Utah Code Ann. § 76-8-305 (2001). The majority, however, does not refine its holding by tying Gardiner’s holding to a specific section of the statute, but rather crafts its ruling broadly, concluding that “the lawfulness of an officer’s order or arrest is not determinative of whether an officer is authorized to arrest an individual under the statute.”
¶ 47 I would hold that Trane was properly arrested for public intoxication. I would save the interpretation of section 76-8-305 for another day.
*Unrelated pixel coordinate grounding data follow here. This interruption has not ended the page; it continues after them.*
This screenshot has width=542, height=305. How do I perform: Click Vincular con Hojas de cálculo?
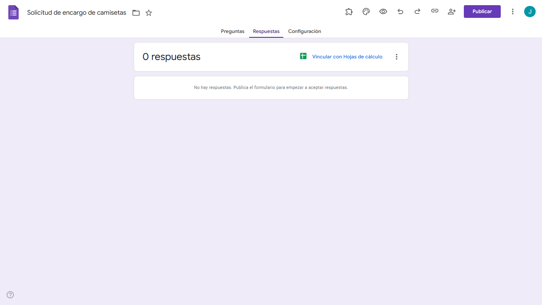click(x=347, y=56)
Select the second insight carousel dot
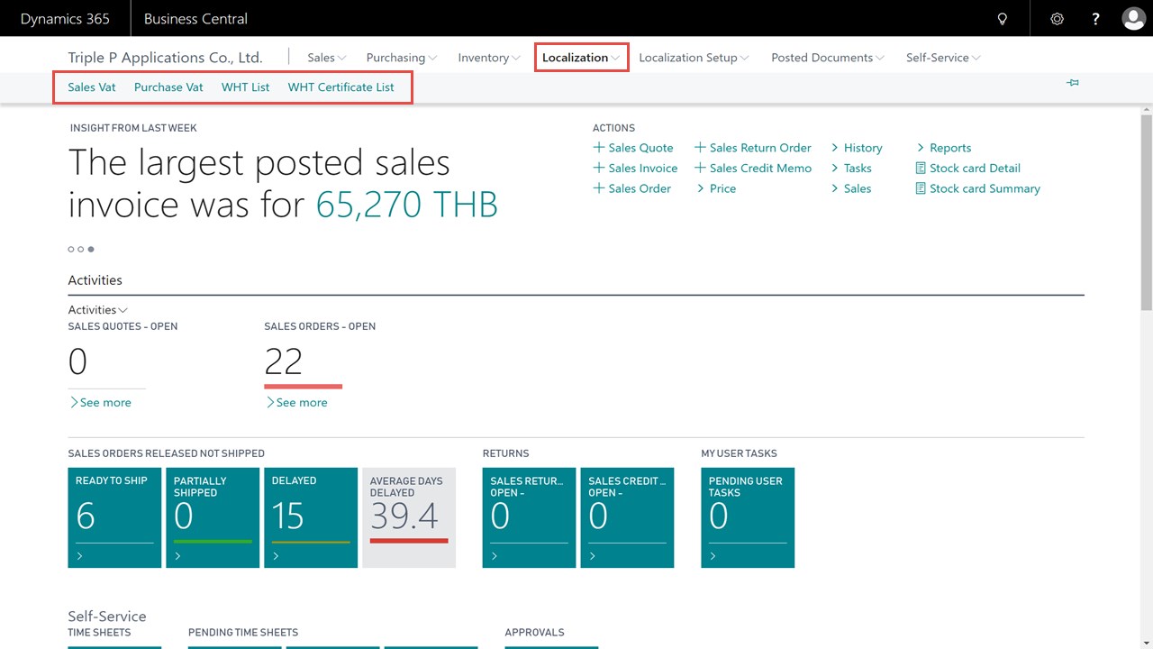Screen dimensions: 1153x649 (x=81, y=249)
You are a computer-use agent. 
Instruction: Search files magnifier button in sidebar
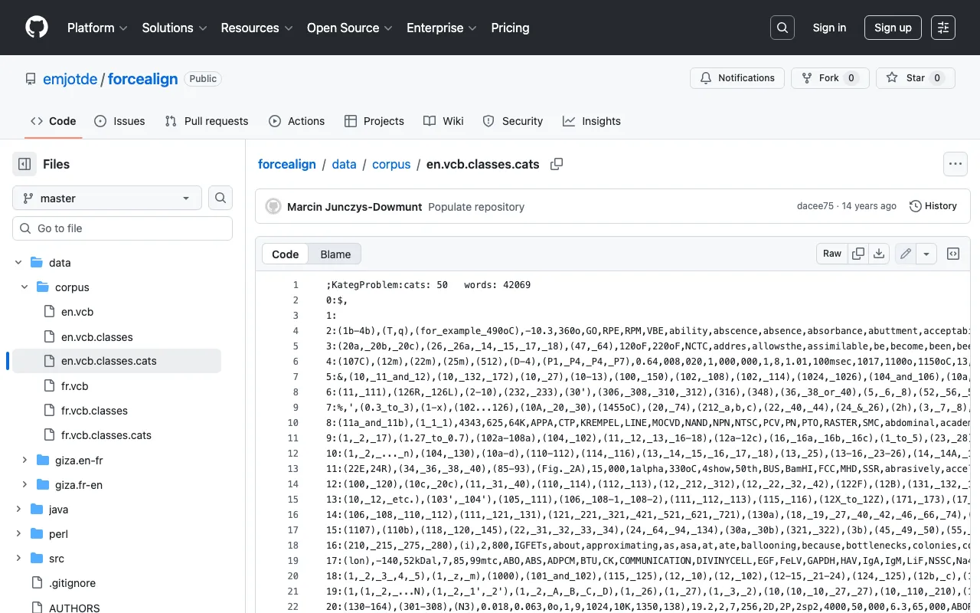[x=221, y=198]
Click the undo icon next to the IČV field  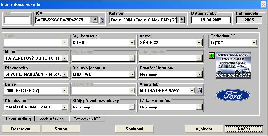(x=101, y=20)
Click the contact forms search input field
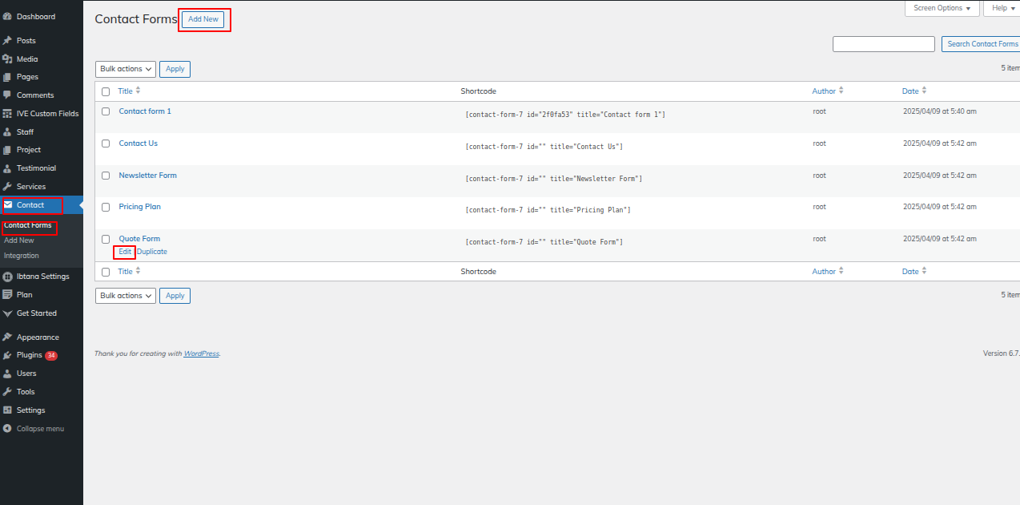 point(883,44)
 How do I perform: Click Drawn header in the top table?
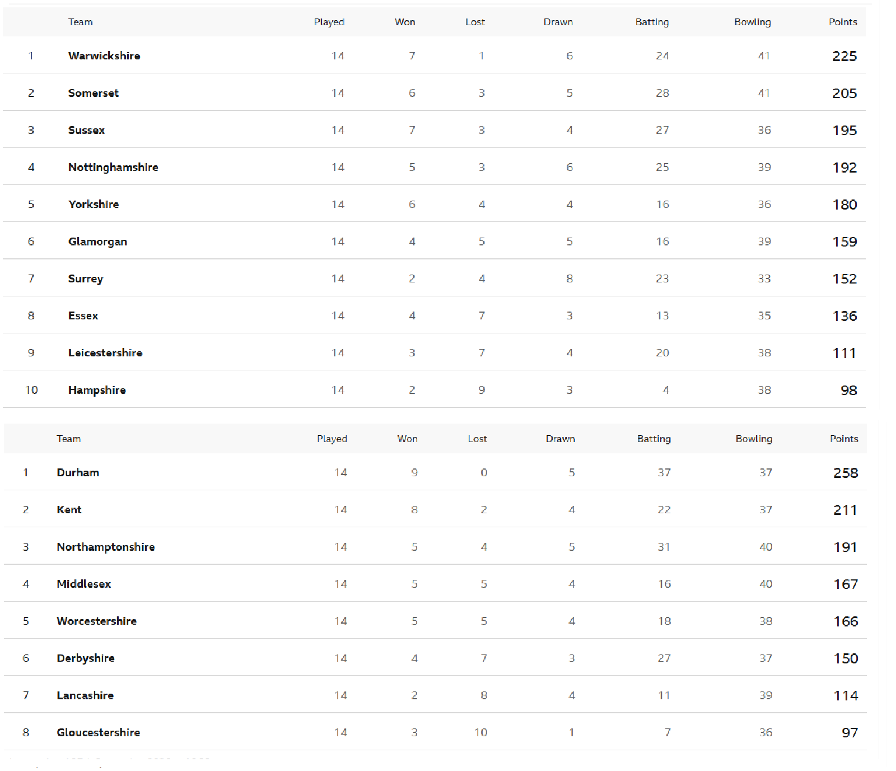coord(558,22)
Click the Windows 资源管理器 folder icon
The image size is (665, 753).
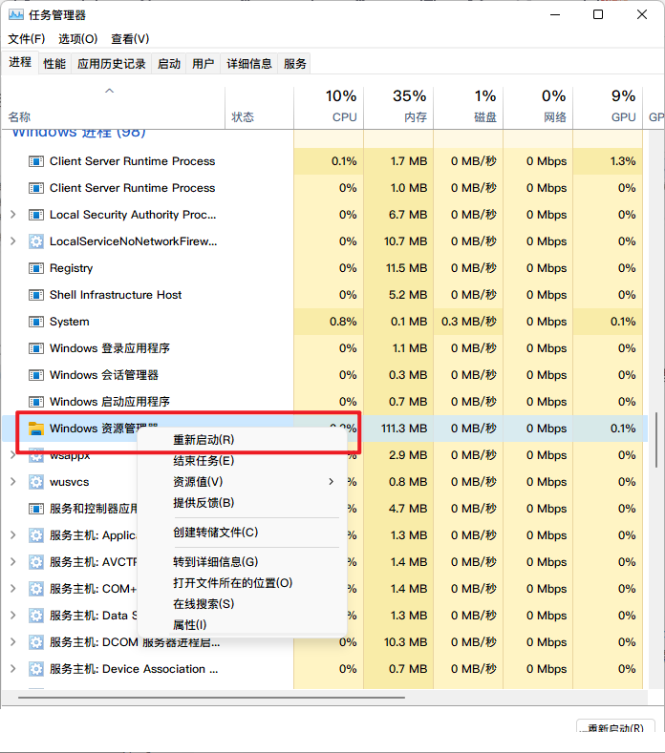tap(36, 429)
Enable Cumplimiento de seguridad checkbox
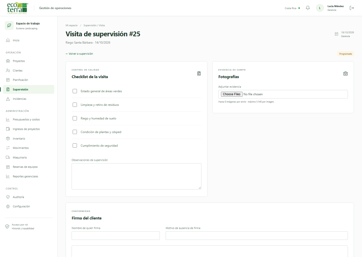 click(x=75, y=146)
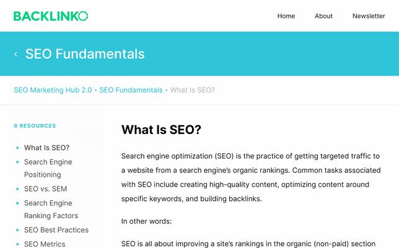Select What Is SEO? in sidebar

tap(46, 148)
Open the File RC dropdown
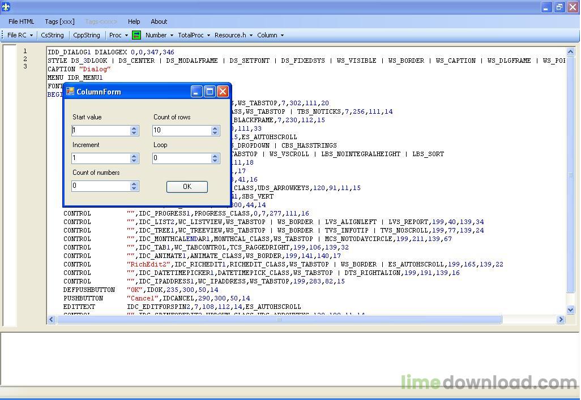The height and width of the screenshot is (400, 581). click(x=20, y=35)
. While the majority styles its holding as applying to the statute as a whole, it does specify that Trane violated section two of the statute. It is perplexing, however, why the majority chooses to ground its ruling on section two, which prohibits interfering by "refusal to perform any act required by lawful order,” instead of section one, which prohibits interference by "force or any weapon." Utah Code Ann. § 76-8-305 (2001). Surely, the plain language of section two — "required by lawful order” — contemplates that the officer be acting lawfully. A narrow reading of that section is also suggested by the requirement that the officer’s order be "necessary to effect the arrest or detention" and "made by a peace officer involved in the arrest or detention.” I would hold that Trane’s violent acts constituted a violation of section one, which applies to both lawful and unlawful arrests, and leave interpretation of section two for a case that is squarely on point.